Subclavius muscle is located under (sub) the clavicle (clavius), which is also known as the collarbone. If we find the inner part of our collarbone with our fingers, then move our fingers to just under the collarbone that is roughly the location of the subclavius muscle.
Subcalvius muscle originates at the first rib (border between the bone and cartilage) and inserts at the lower surface of the lateral clavicle. Thereby it lies behind the pectoralis major. The brachial plexus and both the subclavian artery and vein pass under the subclavius muscle. Due to its location and relatively small size the muscle is hardly palpable. The innervation is carried by the subclavian nerve, a branch of the brachial plexus.
Structure and Functions of Subcalvius Muscle
Subclavius muscle originates from the first rib. Specifically, this muscle begins in the area between the bone and the cartilage of the first rib. The human body has two of these muscles, each inserting into the inferior of the clavicle bone (collarbone). The muscles attach to each of the first ribs via costal cartilage – a fibrous, connective tissue high in collagen. During breathing, the costal cartilage allows the chest to expand and contract freely.
The nerve to subclavius (or subclavian nerve), which arises from the point of junction of the fifth and sixth cervical nerves, where is called the upper trunk of brachial plexus, innervates the muscle. The brachial plexus is a collection of nerves made up of the bottom four cervical nerves (C5-C8) and the top/first thoracic nerve (T1). The cervical nerves are eight pairs of nerves that emerge from the seven cervical vertebrae of the spinal cord, which are located below the skull. Under these vertebrae are the thoracic vertebrae, which attach to the ribs. The thoracic nerves emerge from these vertebrae. The nerves of the brachial plexus that stimulate the subclavius muscle are the C5 and C6 nerves; also know as cervical nerve V and cervical nerve VI.

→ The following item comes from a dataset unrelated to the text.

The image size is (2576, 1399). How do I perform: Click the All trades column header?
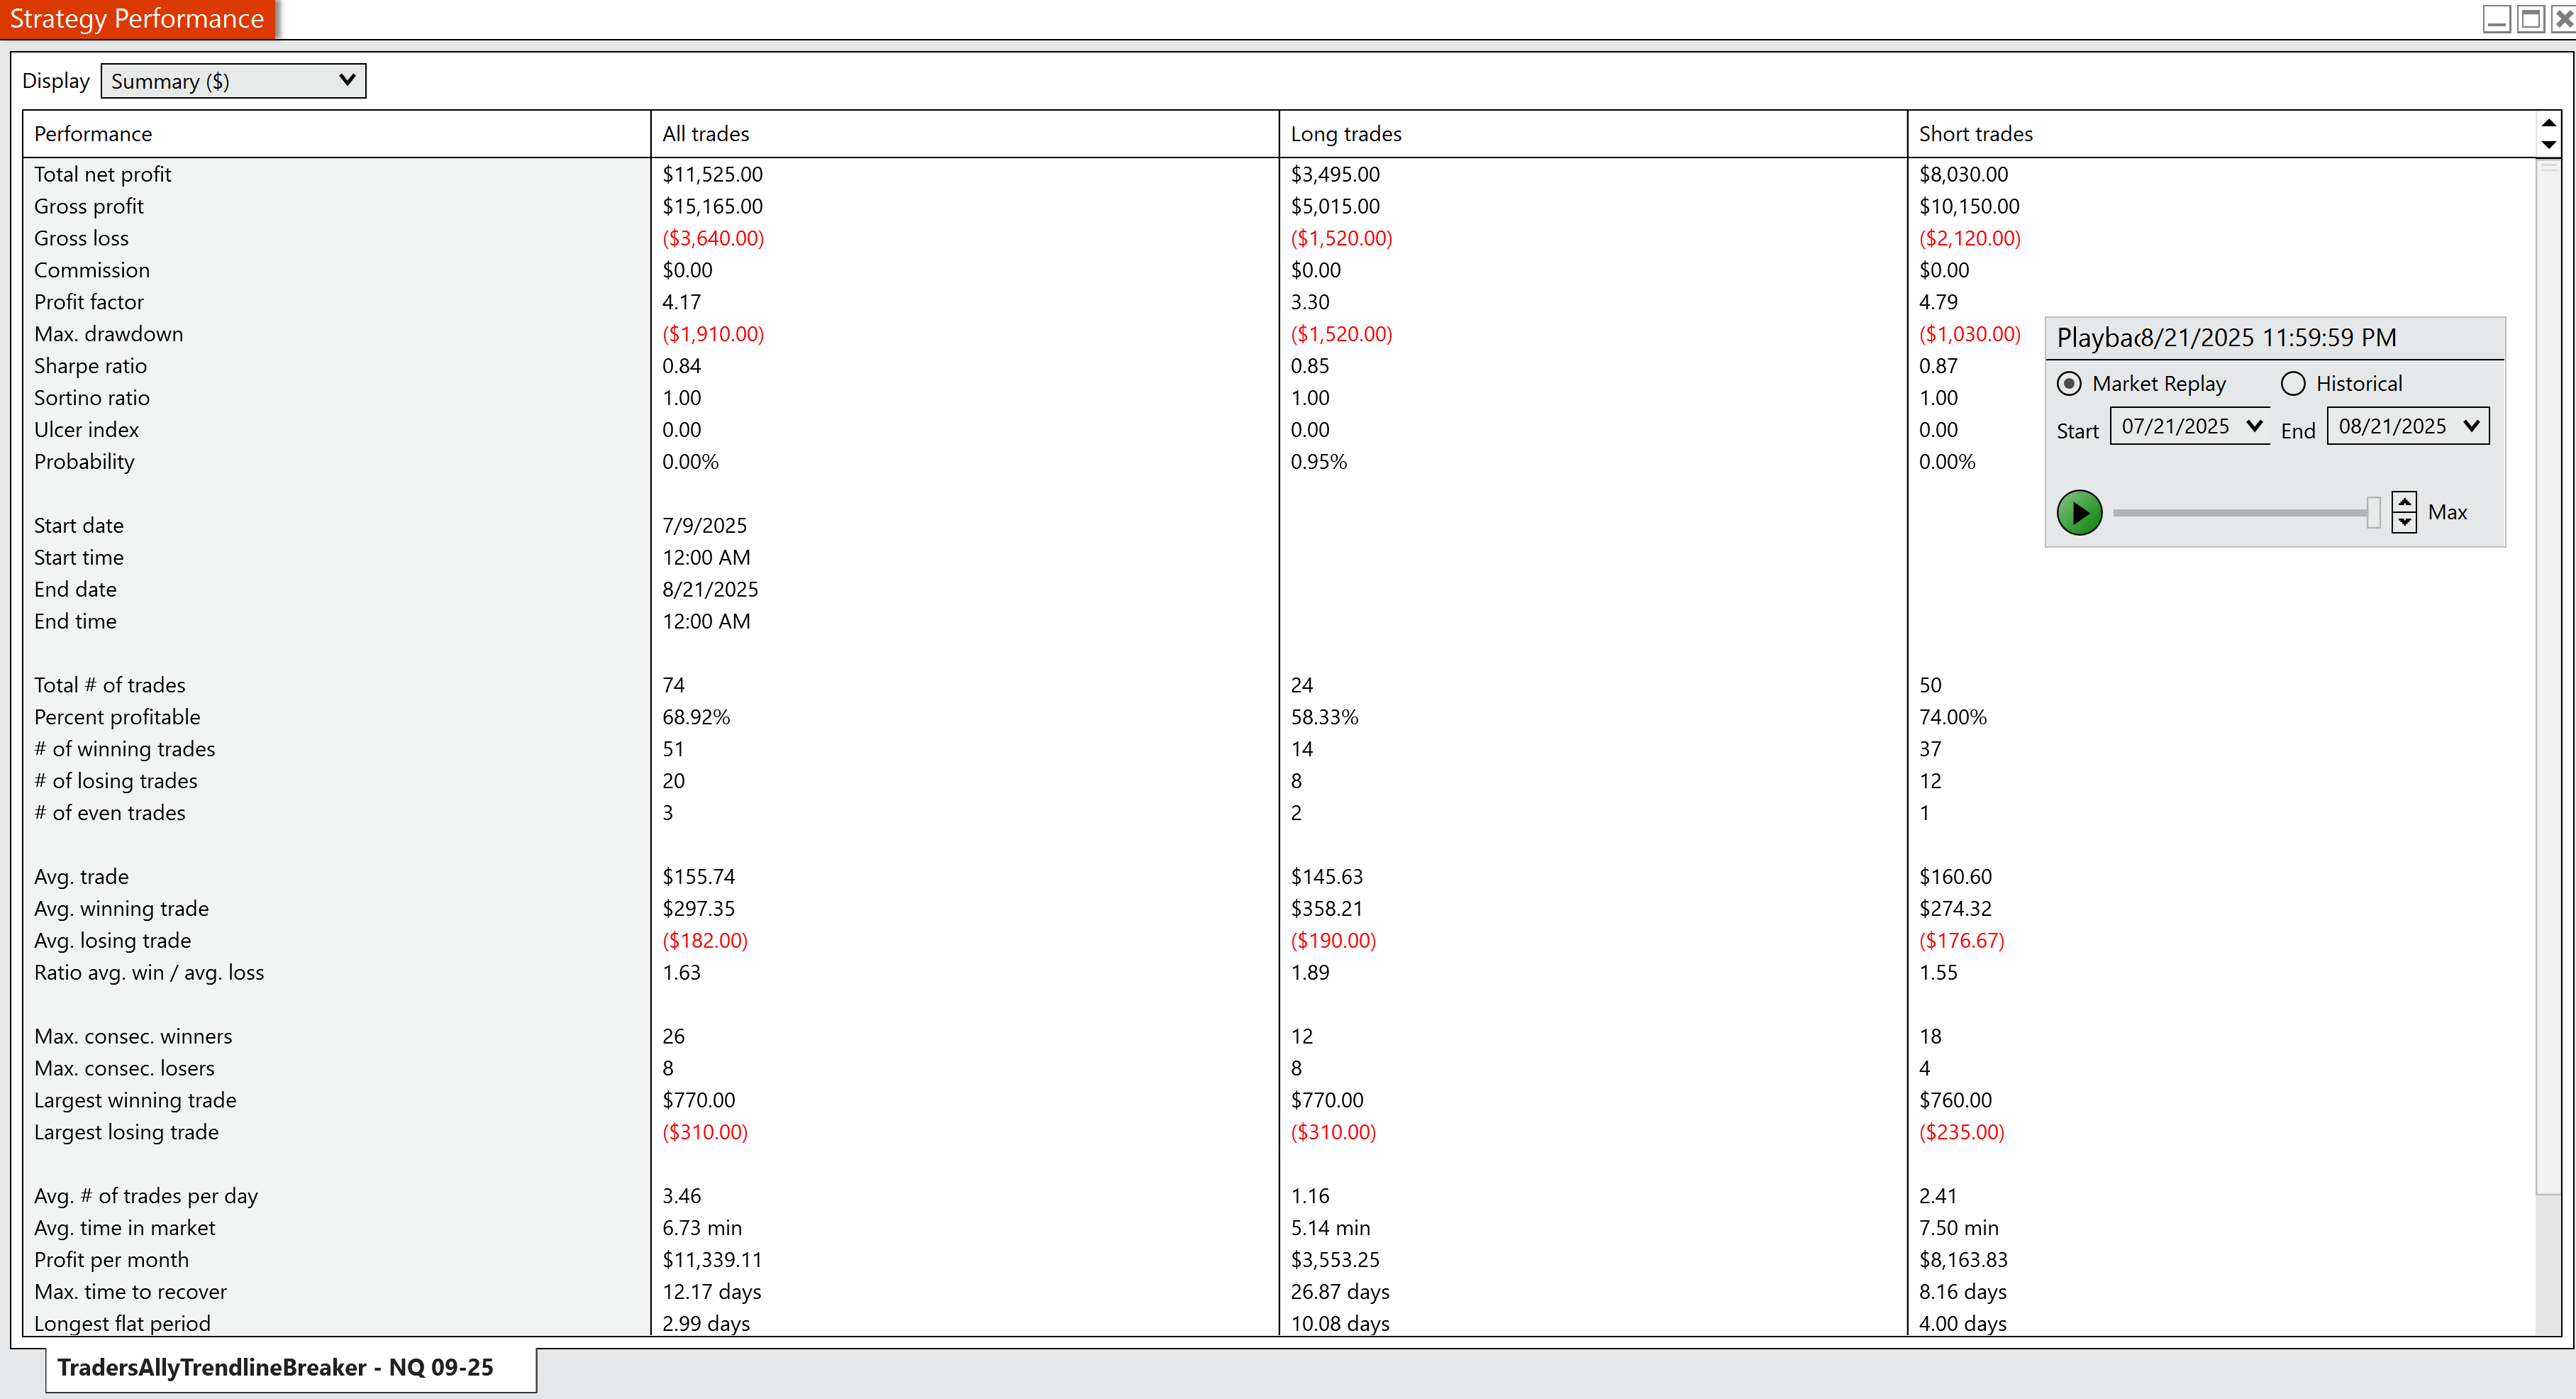[x=705, y=134]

The main task of the subclavius muscle is the active stabilization of the clavicle in the sternoclavicular joint during movements of the shoulder and arm. Furthermore its contraction leads to a depression of the clavicle and elevation of the first rib respectively. These movements however play a rather subordinate role. The subclavius depresses the shoulder, carrying it downward and forward. It draws the clavicle inferiorly as well as anteriorly.